Craig Claughton
Head of Financial and Professional Services - Marsh Speciality Pacific
The ongoing Royal Commission into Misconduct in the Banking, Superannuation and Financial Services Industry (“Royal Commission”) has attracted great media attention for much of 2018. In the insurance world, this has prompted a shift in insurers’ attention to policies that may respond to claims arising from the Royal Commission.
The Royal Commission was established to examine potential misconduct by Australia’s financial services entities, whether there are sufficient mechanisms in place to compensate victims, and ways to minimise future misconduct.[1] Unsurprisingly, the string of activities and findings have sparked a reaction from insurers. Already stung by the impacts of the surge in securities class actions (D&O securities class action claims and reported circumstances are currently exceeding the total insurance market premium pool by a significant margin[2]) insurers are now looking for ways to further limit their exposure.
“This is very much an evolving issue. Some insurers have already started to restrict cover by imposing Royal Commission exclusions under certain Directors and Officers Liability and Professional Indemnity policies in an attempt to limit their exposure to potential losses and claims arising from the Royal Commission.
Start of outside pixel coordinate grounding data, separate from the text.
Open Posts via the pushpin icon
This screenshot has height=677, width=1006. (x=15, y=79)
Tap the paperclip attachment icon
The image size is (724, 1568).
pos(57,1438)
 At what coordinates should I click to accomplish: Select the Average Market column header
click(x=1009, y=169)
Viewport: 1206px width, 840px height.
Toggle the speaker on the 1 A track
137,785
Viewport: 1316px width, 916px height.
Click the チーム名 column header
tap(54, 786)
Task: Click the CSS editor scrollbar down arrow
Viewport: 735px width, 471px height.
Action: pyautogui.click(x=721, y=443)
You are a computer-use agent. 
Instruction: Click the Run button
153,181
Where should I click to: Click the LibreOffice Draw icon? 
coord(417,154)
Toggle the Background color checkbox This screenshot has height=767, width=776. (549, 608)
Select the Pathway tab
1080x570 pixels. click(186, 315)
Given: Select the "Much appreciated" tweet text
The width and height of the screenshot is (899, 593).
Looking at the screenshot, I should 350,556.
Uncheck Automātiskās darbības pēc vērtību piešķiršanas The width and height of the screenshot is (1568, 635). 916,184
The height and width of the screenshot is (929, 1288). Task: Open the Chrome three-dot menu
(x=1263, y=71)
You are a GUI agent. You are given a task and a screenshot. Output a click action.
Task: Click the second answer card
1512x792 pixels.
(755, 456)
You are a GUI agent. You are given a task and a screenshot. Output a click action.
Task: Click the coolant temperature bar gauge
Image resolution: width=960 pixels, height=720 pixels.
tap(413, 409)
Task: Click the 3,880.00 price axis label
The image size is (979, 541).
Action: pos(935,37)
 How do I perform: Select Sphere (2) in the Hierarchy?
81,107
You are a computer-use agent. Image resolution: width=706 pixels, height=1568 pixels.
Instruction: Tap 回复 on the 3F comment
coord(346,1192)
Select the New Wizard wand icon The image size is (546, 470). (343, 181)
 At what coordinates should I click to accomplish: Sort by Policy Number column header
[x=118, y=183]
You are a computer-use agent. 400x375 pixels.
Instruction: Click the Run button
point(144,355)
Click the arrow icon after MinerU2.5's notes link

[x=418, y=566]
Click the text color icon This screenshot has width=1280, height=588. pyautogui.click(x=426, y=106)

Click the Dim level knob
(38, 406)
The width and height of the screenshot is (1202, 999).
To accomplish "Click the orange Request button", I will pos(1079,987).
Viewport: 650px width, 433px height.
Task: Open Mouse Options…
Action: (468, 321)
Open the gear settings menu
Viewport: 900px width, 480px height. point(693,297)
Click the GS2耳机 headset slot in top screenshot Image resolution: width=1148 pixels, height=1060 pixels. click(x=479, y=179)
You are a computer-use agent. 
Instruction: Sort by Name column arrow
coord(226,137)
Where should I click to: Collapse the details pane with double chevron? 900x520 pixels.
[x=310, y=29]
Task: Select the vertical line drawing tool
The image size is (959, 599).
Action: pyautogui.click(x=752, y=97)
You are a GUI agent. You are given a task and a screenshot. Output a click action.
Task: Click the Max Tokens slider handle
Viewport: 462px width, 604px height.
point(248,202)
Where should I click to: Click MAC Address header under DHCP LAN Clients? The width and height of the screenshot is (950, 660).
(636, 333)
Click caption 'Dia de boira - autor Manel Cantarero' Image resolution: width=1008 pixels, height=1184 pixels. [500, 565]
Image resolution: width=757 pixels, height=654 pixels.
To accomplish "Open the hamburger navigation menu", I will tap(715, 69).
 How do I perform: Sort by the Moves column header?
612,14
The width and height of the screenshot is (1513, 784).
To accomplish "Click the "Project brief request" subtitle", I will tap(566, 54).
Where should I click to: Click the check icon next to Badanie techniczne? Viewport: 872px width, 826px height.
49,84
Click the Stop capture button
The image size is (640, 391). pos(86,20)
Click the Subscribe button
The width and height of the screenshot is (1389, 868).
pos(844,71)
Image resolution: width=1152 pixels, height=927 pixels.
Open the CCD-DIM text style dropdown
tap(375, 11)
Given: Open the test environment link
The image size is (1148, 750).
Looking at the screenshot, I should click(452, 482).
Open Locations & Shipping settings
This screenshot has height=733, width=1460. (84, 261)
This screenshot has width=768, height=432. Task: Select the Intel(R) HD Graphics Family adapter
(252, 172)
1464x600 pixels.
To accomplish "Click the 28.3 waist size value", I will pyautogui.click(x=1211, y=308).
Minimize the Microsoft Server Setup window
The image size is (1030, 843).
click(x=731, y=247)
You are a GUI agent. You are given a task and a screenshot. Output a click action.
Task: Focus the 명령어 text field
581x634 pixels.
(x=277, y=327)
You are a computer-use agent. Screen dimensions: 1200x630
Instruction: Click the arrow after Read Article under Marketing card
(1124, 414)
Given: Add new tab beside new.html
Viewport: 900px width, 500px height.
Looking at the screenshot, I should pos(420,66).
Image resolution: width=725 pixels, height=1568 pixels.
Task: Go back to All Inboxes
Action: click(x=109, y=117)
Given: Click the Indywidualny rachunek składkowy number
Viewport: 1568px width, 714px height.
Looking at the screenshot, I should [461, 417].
Evidently, the first clients to be impacted are those in the financial services sector who have been directly impacted by the Royal Commission,” says Richard Garside, National Financial Institutions Practice Leader at Marsh.
Garside goes on to explain that given the broad scope of the Terms of Reference[3] and the volume of evidence and testimonies considered at the Royal Commission, the scope of an insurer’s Royal Commission exclusion is likely to significantly erode coverage provided under the respective policy.
“If the wording of the exclusion is not confined to specific matters applicable to the relevant financial institution insured under the policy, then testimonies or documents produced by one financial institution could impact the insurance coverage of another financial institution. It would be very difficult to clearly ascertain what is actually excluded given the volume of material and evidence presented at the hearing,” explains Garside.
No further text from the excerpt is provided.